The diversification case and the risk
Many investors buy commodity futures exposure as a diversifier in a stock-and-bond portfolio. Commodities can rise when equities are falling (inflation scenarios) or fall when equities are rising (recessions). The problem is that the diversification benefit is inconsistent. In some market environments, commodities act as a hedge; in others, everything falls together during a risk-off event, and commodities offer no shelter. A trend-following strategy can mitigate this by shorting falling commodities, but it does not eliminate the basic risk that commodities can decline across the board for months or years — say, if recession fears dominate and every market sells off.
Costs and liquidity
The fund’s expense ratio is modest, typically around 0.60%, which is reasonable for an actively managed strategy. The underlying futures markets are highly liquid, so the fund can efficiently execute its rebalancing. The fund itself trades on major exchanges, so entry and exit for investors is straightforward.

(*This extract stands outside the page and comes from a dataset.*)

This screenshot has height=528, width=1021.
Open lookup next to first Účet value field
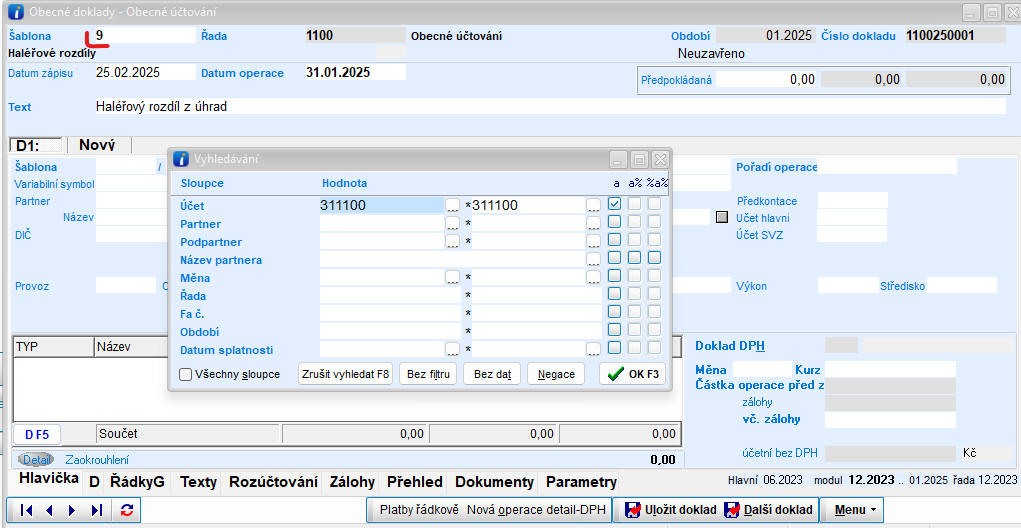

The real cost is opportunity — opportunity lost if the market environment shifts and systematic trend-following no longer works. In recent decades, cryptocurrencies and other assets have trained retail investors to think of “buy and hold” as the default. Trend-following is the opposite: it is mechanical, tactical, and rebalances frequently. When trends break, the strategy can underperform simple buy-and-hold vastly. Understanding that risk is essential before allocating to this type of fund.
How to research this fund
Start with VanEck’s fund documentation, which describes the exact moving-average rules and rebalancing schedule. Understand how long the moving averages are — a fund using 200-day moving averages will catch longer-term trends but may miss short-term rallies. One using 50-day moving averages will be more responsive but more prone to whipsaw.
Next, run a performance analysis against a simple buy-and-hold commodity index (like the Bloomberg Commodity Index) over multiple market cycles — bull markets, bear markets, and sideways markets. How has trend-following done in each? If your thesis is that commodities are headed higher, ask whether trend-following is the right vehicle, or whether simple long exposure is cleaner. If your thesis is that commodity trends will persist but individual commodities will move in and out of favour, then systematic trend-following is well-suited.
Finally, consider the role in your portfolio. For a fixed-income investor seeking inflation protection, commodity exposure makes sense, but trend-following may be more volatile than a steady, long-only position would be. For a trader or someone rebalancing across multiple asset classes, the systematic rules of the strategy can serve as a useful discipline. The fund is a tool; its value depends on matching it to the right portfolio purpose.